▶ _What the task requires_
Put the records, from their first line through the line containing "coord(741,419)", into a Markdown table with the columns Row and Line. Number each row and omit blank lines.

— START OF Extracted entries —

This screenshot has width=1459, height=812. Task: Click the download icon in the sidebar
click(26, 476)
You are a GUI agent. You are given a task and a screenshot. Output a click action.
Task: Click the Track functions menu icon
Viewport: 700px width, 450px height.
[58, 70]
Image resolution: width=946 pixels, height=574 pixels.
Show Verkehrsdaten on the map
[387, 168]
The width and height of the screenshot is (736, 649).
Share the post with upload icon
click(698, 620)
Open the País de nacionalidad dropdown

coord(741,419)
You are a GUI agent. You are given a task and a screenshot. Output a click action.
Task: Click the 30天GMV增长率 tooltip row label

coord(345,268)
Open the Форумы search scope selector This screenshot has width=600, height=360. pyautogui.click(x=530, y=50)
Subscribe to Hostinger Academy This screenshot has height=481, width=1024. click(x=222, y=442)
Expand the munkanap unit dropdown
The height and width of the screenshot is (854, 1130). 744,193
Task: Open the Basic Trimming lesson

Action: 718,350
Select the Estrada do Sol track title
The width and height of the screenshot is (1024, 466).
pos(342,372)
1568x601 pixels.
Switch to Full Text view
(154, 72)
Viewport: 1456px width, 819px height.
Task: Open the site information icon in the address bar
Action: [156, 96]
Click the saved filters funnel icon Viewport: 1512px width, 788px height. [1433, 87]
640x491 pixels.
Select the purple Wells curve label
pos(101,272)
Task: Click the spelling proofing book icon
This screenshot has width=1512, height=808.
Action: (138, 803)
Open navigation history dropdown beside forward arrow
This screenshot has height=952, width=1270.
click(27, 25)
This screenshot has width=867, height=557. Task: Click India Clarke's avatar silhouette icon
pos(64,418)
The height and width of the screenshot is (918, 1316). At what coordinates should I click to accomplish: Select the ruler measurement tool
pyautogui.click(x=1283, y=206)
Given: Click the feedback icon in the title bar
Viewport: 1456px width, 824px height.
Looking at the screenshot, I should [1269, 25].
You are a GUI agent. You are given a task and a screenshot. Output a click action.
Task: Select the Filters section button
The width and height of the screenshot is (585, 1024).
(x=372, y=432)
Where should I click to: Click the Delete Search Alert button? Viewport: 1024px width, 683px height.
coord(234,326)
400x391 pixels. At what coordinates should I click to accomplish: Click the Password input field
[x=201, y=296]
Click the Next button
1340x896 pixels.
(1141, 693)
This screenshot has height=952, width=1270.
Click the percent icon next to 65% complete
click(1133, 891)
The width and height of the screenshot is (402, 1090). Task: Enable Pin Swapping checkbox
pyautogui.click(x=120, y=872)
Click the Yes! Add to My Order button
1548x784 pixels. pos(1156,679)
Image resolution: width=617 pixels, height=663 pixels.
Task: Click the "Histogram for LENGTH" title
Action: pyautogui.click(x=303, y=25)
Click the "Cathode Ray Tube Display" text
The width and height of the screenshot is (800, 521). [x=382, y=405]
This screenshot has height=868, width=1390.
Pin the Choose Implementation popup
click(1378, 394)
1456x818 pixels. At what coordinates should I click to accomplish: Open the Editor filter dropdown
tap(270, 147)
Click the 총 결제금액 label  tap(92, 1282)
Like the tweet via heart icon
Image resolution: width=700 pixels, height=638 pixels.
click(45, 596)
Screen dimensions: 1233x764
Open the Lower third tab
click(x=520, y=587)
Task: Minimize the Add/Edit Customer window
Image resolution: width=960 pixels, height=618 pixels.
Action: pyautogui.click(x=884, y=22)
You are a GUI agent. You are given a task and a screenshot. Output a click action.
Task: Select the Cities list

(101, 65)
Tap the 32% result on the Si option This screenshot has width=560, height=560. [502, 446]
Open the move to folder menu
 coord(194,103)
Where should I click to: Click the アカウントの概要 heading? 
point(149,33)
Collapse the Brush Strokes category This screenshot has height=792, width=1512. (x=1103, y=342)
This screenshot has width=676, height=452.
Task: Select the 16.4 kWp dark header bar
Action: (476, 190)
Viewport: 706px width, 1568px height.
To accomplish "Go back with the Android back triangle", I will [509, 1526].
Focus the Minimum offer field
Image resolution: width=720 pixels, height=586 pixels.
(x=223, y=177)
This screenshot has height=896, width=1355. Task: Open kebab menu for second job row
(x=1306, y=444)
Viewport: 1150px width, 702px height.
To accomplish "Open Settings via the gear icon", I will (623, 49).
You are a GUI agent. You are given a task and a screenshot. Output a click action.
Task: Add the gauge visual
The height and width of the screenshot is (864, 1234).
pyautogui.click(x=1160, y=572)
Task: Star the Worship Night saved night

— END OF Extracted entries —

▶ _The result_
| Row | Line |
|---|---|
| 1 | This screenshot has width=1459, height=812. Task: Click the download icon in the sidebar |
| 2 | click(26, 476) |
| 3 | You are a GUI agent. You are given a task and a screenshot. Output a click action. |
| 4 | Task: Click the Track functions menu icon |
| 5 | Viewport: 700px width, 450px height. |
| 6 | [58, 70] |
| 7 | Image resolution: width=946 pixels, height=574 pixels. |
| 8 | Show Verkehrsdaten on the map |
| 9 | [387, 168] |
| 10 | The width and height of the screenshot is (736, 649). |
| 11 | Share the post with upload icon |
| 12 | click(698, 620) |
| 13 | Open the País de nacionalidad dropdown |
| 14 | coord(741,419) |